# 2018 Gibson R9 (Toronto) Scam



## GeorgeMich

This is a killer deal on what looks like beauty R9. Hopefully one of our members grabs it and not a flipper. 

2018 Gibson Les Paul 1959 Reissue R9 Electric Guitar | Guitars | City of Toronto | Kijiji


----------



## GeorgeMich

If it looks to good to be true....here is the exact same guitar on Reverb...
2018 Gibson Les Paul 1959 Reissue R9 Royal Teaburst


----------



## theredboy

That’s so messed up, great catch.


----------



## brokentoes

Damn, That's a primo example for not much scratch, R9 wise


----------



## 600Volt

Haha, I just sent the guy a message to see if he’d ship to NS. Saw it and thought it was too good to be true. Interested to see what he’ll say.


----------



## theredboy

My conversation so far


----------



## GeorgeMich

Like the ad is written like he knows what he is talking about, I feel he lifted that from somewhere too. And then his responses aren’t nearly as grammatically correct.


----------



## theredboy

It’s word for word from the reverb ad


----------



## Wardo

Tell him to remodel the bedroom in tube screamer green for the kid that’s supposedly on the way.


----------



## GeorgeMich

theredboy said:


> It’s word for word from the reverb ad[/QUOTE
> 
> Haha. You are right. I just looked at the pictures to confirm it was a scam before. Hopefully no one sends him money or anything.


----------



## SaucyJack

Nice guitar!


----------



## nikkisixx100

Nigerian R9 is what that is!


----------



## 600Volt

I asked for a pic with today’s date in the photo. End of correspondence.


----------



## bentwire17

To the Gentleman of GC, this gutless prick used a stolen Reverb ad put on Kijiji for 6 hrs with his cell -#(647) 696-4630 in ad.
His email [email protected]
His Etransfer deposited ID-Robert Cardinal.
Kijiji name “Ravin” member 2017!
Anybody recognizance any of this?
Hi cell message is a 20 something white kid.
Obviously low price Flag #1.
He won’t talk on phone Flag #2 ,only text.
I think he got a number of people for deposit$.

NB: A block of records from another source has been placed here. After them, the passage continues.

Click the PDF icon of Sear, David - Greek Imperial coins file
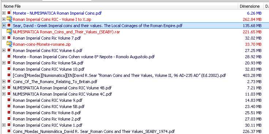The image size is (269, 134). pos(9,25)
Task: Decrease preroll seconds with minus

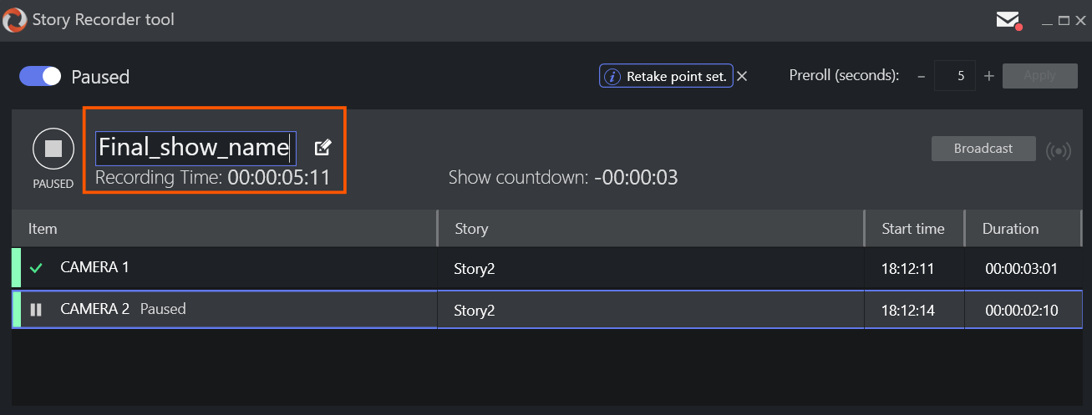Action: pos(922,76)
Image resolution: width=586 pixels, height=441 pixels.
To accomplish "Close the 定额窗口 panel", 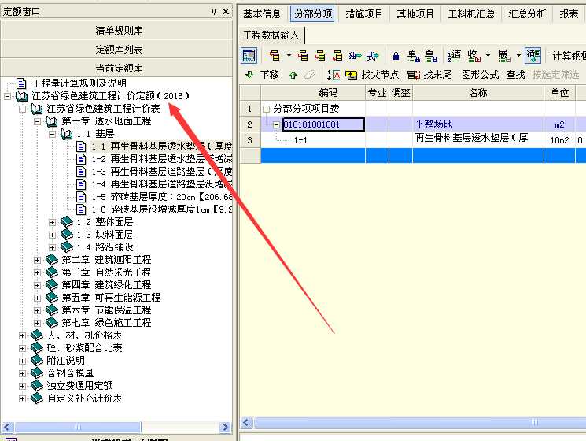I will click(x=225, y=12).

Many guys have bought guitars across Canada with an Etransfer and a promise to ship. In this case a meet up . After talking with seller you feel comfortable enough to do deal, normally.
But if the fraudster is in possession of false ID and somehow the banks let them open an account ( don’t get that part ?) they’ll steal your money!
99% of the guitar community is good people .
It’s the 1% that’s rotten.
The banks through their Interact should be willing to freeze said amount on receiver end IF buyer has been defrauded and gets a Police incident #( done over the phone). Then the police can follow up.
If people want to use Etransfer, then the banks should work to prevent fraud and protect honest people.
My 2 cents....


----------



## theredboy

Yea I hope no one lost any money to this. Be a real shame if his number ended up on a sms bomber site, or Kijiji ad for free winter tires...


----------



## Arek

If you send the EMT - you’re fuck’ed.
Been there.
Realized it was fraud when seller offered another item to me after sending him the money.
Contacted bank security instantly. They could not do a thing.

The price was fair, pictures recent, provided cell number and photo ID - seemed legit.
All that on this forum.


----------



## vadsy

Arek said:


> If you send the EMT - you’re fuck’ed.
> Been there.
> Realized it was fraud when seller offered another item to me after sending him the money.
> Contacted bank security instantly. They could not do a thing.
> 
> The price was fair, pictures recent, provided cell number and photo ID - seemed legit.
> All that on this forum.


Really? Who? You gots to let us know.


----------



## bentwire17

I do recall a guy posting on Kijiji while back his story of whoa .... Ontario guy WTB a certain electric?
Alberta guy says “ he’s got that guitar “ . He sends him a picture of his license , he’s so honest .
Etransfer bombs away . Yup FRAUD! Lost $2500.

Not saying you can’t buy out of Province.
But you have to be careful at the least.
I assume GC is much safer ????


----------



## Arek

vadsy said:


> Really? Who? You gots to let us know.


It was acted upon when reported to admin.
Happened 2 yrs ago.


----------



## player99

Always use PayPal. If they want direct deposit tell them you will pay the PPal fees. Less than $30 on $1,000 is cheap insurance. Especially compared to sending a stranger a grand based on a promise. If they won't do it- forget about it.


----------



## Budda

Except as a seller, paypal is a great way to be victim to fraud as well.


----------



## player99

Budda said:


> Except as a seller, paypal is a great way to be victim to fraud as well.


I know, but whatcha gonna do?


----------



## Budda

player99 said:


> I know, but whatcha gonna do?


Not accept paypal. Pretty cut and dried.


----------



## audiorep2

I ALWAYS talk on the phone to the seller. So much can be gleaned from that.


----------



## bentwire17

audiorep2 said:


> I ALWAYS talk on the phone to the seller. So much can be gleaned from that.


I would tend to agree , except a slickster could still gun ya. The R9 Tor-Scam ad was up for 6 hrs with the proviso “ I’m working till 7 text only”?!
Yes a conversation helps , but I think you need better verification nowadays?! A picture of guitar with seller in it and or a picture of seller’s face beside his photo lic?! Say “Cheese “. 
At least on Kijiji anyhow.


----------



## Milkman

Humans


You just can't trust them.


----------



## laristotle




----------



## sillyak

I've sent probably 30 or 40 thousand out in EMTs to complete strangers over the last 10 years. Mostly guns on a Canadian gun forum, but the odd guitar thing too. Never a problem.

The key is to be smart. Don't let a low price or a rare item blind you.

Does the person have good feedback? Does that feedback come from reputable forum members or ones you've never heard of? Look at his post history. How well is the ad written? Run a Google image search on his pics to see if they are ripped from another ad on the net. How does he communicate?

If it's fishy drop it.


----------